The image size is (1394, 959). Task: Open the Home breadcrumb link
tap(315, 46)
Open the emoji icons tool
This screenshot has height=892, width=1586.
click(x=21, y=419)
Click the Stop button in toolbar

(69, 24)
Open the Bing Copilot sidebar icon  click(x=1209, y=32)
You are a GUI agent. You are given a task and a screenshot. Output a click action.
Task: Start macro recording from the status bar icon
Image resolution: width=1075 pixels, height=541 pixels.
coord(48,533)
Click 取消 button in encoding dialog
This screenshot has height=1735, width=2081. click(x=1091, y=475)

++++++

ASSIGNED TASK: Every entry is to be printed exactly as given.

ANSWER TO THIS EXERCISE:
The image size is (1394, 959). Task: Open the Home breadcrumb link
tap(315, 46)
Open the emoji icons tool
This screenshot has height=892, width=1586.
click(x=21, y=419)
Click the Stop button in toolbar

(69, 24)
Open the Bing Copilot sidebar icon  click(x=1209, y=32)
You are a GUI agent. You are given a task and a screenshot. Output a click action.
Task: Start macro recording from the status bar icon
Image resolution: width=1075 pixels, height=541 pixels.
coord(48,533)
Click 取消 button in encoding dialog
This screenshot has height=1735, width=2081. click(x=1091, y=475)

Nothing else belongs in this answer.